The council provides advice and support to the Office of the Executive Director on;

1. Advises on the annual work program plan
2. Review and evaluation of the research outcome,
3. Review and evaluation of the performance of researchers.
- Prof Dr Peter Drysdale (Emeritus Professor Crawford School of Public Policy, Australian National University)
- Mr Pravin Kumar Agarwal (Director of The Energy and Resource Institute, India)
- Prof Kyoji Fukao (President of The Institute of Developing Economies (IDE) JETRO, Japan)
- Dr Shankaran Nambiar (Senior Research Fellow and Head, Policy Studies Division, Malaysian Institute of Economic Research, Malaysia)
- Dr Hank Lim Giok-Hay (Chairman) (Senior Research Fellow of SIIA, Singapore)
- Prof Gary Richard Hawke (Emeritus Professor, Victoria University of Wellington, and Senior Fellow, NZ Institute of Economic Research, New Zealand)
- Prof Zhang Yuyan (Director, Professor, Institute of World Economics & Politics, Chinese Academy of Social Sciences (CASS), China)

=== ERIA Outreach ===
The Public relations Division of ERIA is responsible for disseminating and sharing the findings of ERIA’s research through publications, capacity building activities, and the holding of public symposia and seminar.

==== Publications ====
The Economic Research Institute for ASEAN and East Asia (ERIA) produces books, research reports, discussion papers, and policy briefs to share and disseminate its research findings and policy recommendations to stakeholders and interested public.
These publications cover a wide range of subject matter on deepening economic integration, narrowing development gaps, and sustainable development – the three pillars under which ERIA conducts research.

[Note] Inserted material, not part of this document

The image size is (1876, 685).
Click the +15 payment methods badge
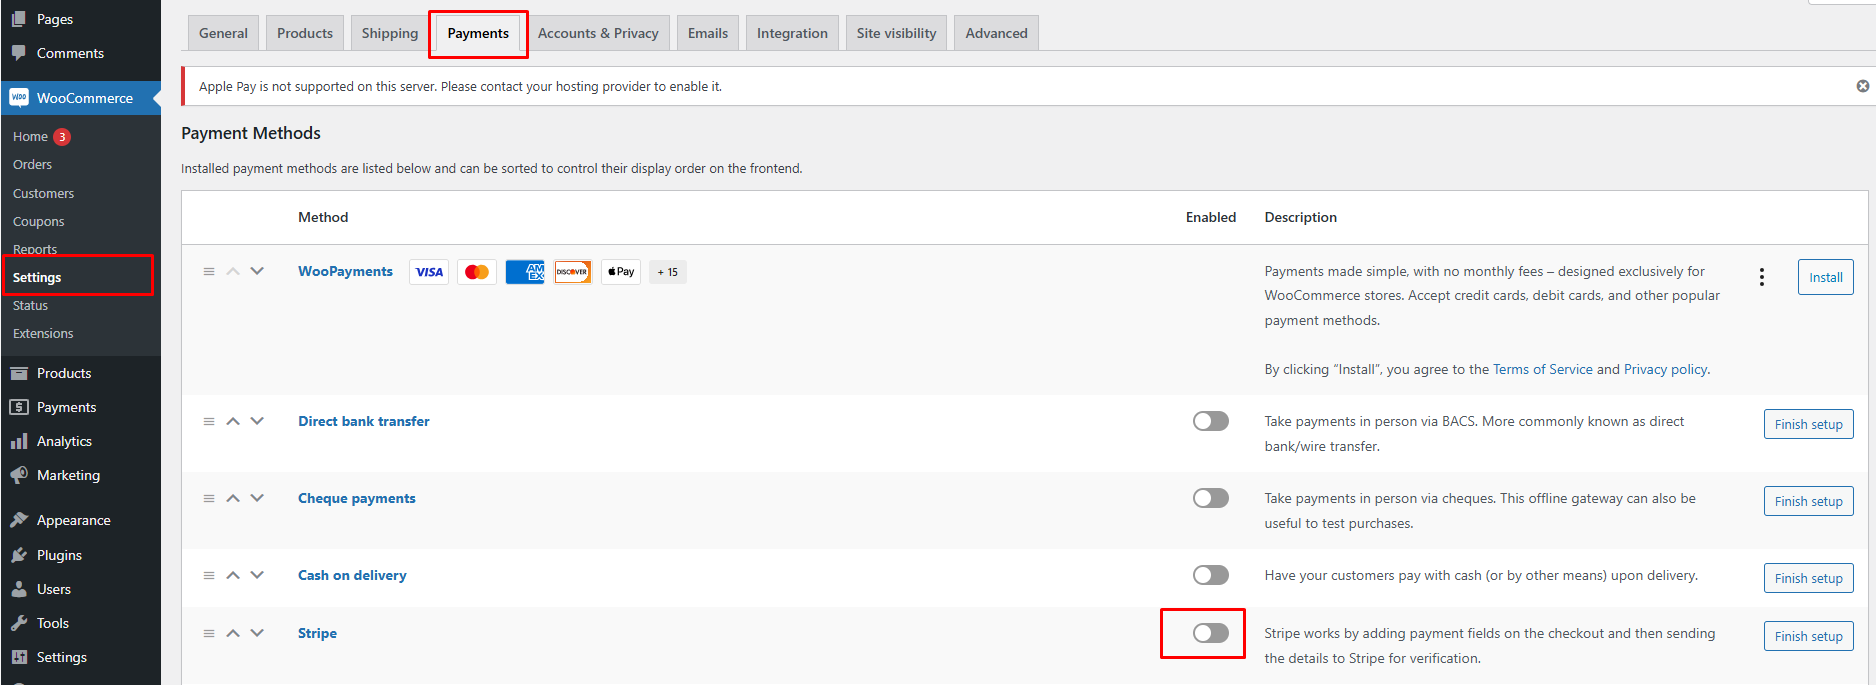[667, 272]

ERIA is also highly involved in energy-related research.
ERIA also co-publishes with international academic and professional printing houses.

Publications can be found at http://www.eria.org/publications/index.html

==== Capacity Building ====
The Capacity Building Programme links ERIA’s research, researchers and wider networks to government officials in Cambodia, Lao PDR, Myanmar and Viet Nam. Acting as a bridge between ERIA materials and emerging ideas, or through the provision of technical assistance to support analysis and policy modelling, the programme supports the development of better policy and policy regulations.

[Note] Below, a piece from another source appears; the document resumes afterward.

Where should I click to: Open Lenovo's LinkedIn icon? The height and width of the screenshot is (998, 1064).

Since the inception of the Capacity Building Programme, nearly 50 activities have taken place, with around 150 government officials benefitting through the programme since 2015. In addition to responding to special requests from the participating countries, regular activities take place around five components.

==== Seminar and Symposia ====
Seminars and Symposia will be held with the aim of nurturing a sense of community in the region, seeking inputs from stakeholders, as well as promoting ERIA and disseminating ERIA related research findings. Various joint seminars and symposia will be held together with leading research institutes in and out of the East Asian region, including those in United States and Europe.

=== Providing Policy Recommendations ===
One of the most important ERIA's works is providing policy recommendations to leaders, ministers in ASEAN and EAS through East Asia Summit and ASEAN Summit, and another related meetings. As ERIA's mission expands by receiving instructions and task-outs from Summits and Ministerial Meetings, ERIA's role as the "Center of Excellence" in ASEAN and East Asia becomes increasingly important.

- At the 5th East Asia Summit and the 17th ASEAN Summit held in October 2010 in Vietnam
  - Heads of government of ASEAN Member States commended ERIA's contribution in "Comprehensive Asia Development Plan (CADP)" and "Master Plan on ASEAN Connectivity"
- At the 16th ASEAN Transport Ministers Meeting held in November 2010 in Brunei Darussalam
  - The Ministers expressed their high appreciation to the ERIA for its valuable support in conducting the Final Report on the ASEAN Strategic Transport Plan (ASTP) 2011–2015.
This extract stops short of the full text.